In this reversal of convention (cop interrogated by criminal), the reinvention requires nothing except the ritual. Thus the scene is stripped of politics, reduced to raw psychology, and the spectacle. In this exercise of inhumanity, you wonder if it's a lesson in moral certitude or a manual for torture. "Is it as good for you as it is for me?" says Blonde, grooving to the funky rhythm of "Stuck In The Middle With You". He cuts the cop's ear off, douses him with gasoline, but gets shot unexpectedly by Orange (Roth) who has been lying off to the side, badly wounded, maybe dead.

The warehouse is the real locus of the action, a stage where everyone comes to declaim his innocence, act out his death. You get the feeling that this was a stage play before it was a film script. It's this sense that the actors are always rehearsing that gives the film its avant-garde feel. In fact, Tarantino uses the "play within" device in those scenes where you see Orange the undercover cop rehearsing his stories prior to insertion into Joe's gang.

Again, the action is ritualistic, the reason for the drama forgotten. Because of this theatrical ethos, I can imagine that the actors all thought this was a very cool piece of work.

Maybe it is. As a stage drama, it would function as pure satire. But as a film, the documentary nature of the medium eliminates the satire, introduces propaganda. It's a dangerous medium, a bit like brain surgery.
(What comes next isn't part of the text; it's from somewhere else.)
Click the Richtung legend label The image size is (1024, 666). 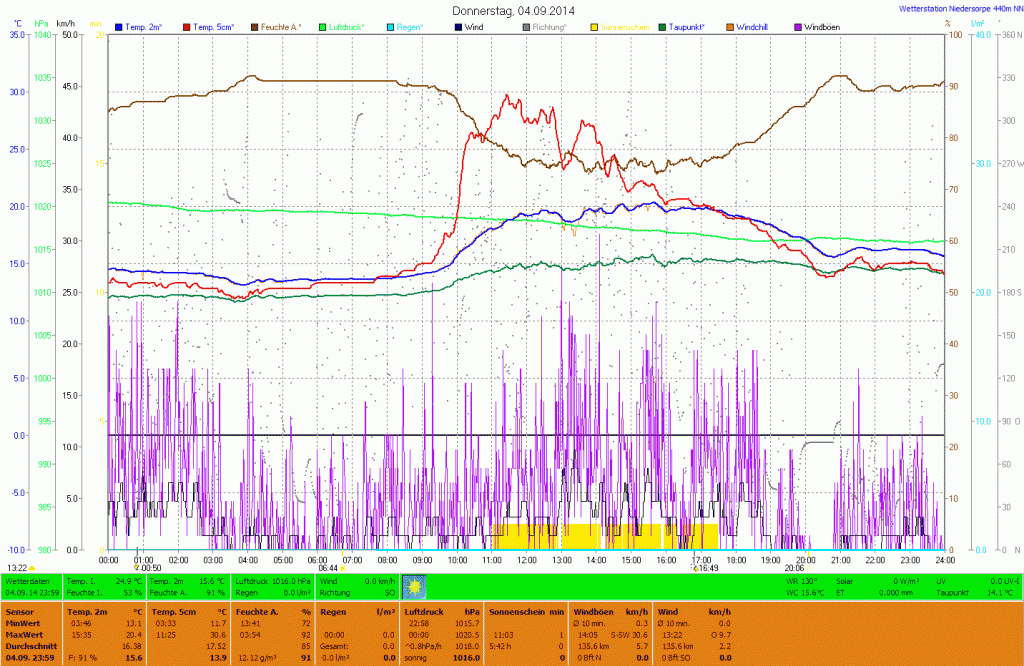552,26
This is why Reservoir Dogs almost ends up as another gun commercial.

  1. Orange is shot (off camera), lies wounded in the back of the escaping car
  2. Pink shoots cop (or cops) as he flees the bungled heist
  3. Orange shoots Blonde
  4. White shoots cops in their patrol car
  5. Orange shoots woman (who has just shot him ie. incident 1)
  6. White shoots Joe
  7. Eddie shoots White
  8. Orange shoots Eddie
  9. White (regretfully) shoots Orange
  10. Cops (eagerly) shoot White

Perhaps you laugh when you see it laid out like this. It would be nice to think that this circle of killings has a point, a rationale behind the orgasm. But intellectually Tarantino is firing blanks because his characters are all game players rather than players with a purpose. Artistically, he's is a symptom rather than an event.
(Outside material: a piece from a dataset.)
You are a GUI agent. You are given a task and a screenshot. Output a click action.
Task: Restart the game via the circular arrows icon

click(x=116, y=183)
"Before we shove a poker up our ass, I wanna know who's name is on it."

So you wonder if it's possible for Tarantino to create characters without guns. Or even characters at all. This family of celluloid hoods that old Joe, the gang boss, pulls together is similar to the dysfunctional family of the butcher in Harold Pinter's play The Homecoming... but here there's no madonna-whore to pull them together, only pop songs and movies. The closest he comes to depth of character is with White, but even with him, you question his love for Orange. In one scene, and only in one scene, do we see him mentoring Orange. When he shoots old Joe in the finale (to save Orange), his blind faith is difficult to believe.

But of course you don't care, as you know these guns have got to be used. The characters are all losers, steroids whose culture is the coarse expression of bodily functions and sexual aggression. Sound familiar? Their identities are concealed from one another in a convenience not only to old Joe's robbery plan but also (ingeniously) to Tarantino's script. The scene where they gather in the warehouse to hear the plan and receive their code names (colors) is undeniably funny. As they dispute the sexiness of their assigned colors you realize that the inner man of the criminal is a child.

There's a lot of talking and some of the scenes are too long, even if you accept the notion of theatre and stasis. Female consciousness doesn't exist, except in vague homosexual terms. It's a retrofit, a clear example of generational imprinting, where the experience behind the writing comes from the media rather than personal experience or unadulterated imagination. None of this is to diminish Tarantino's undeniable talent for street dialogue and innovative narrative construction, but when his alter-ego character Brown in the opening cafe scene talks about Madonna's song "Like A Virgin" in terms of dicks and metaphors, you might wonder why any of these goons would know what a metaphor is....

But then it's all a sneaky metaphor for guns and movies, isn't it?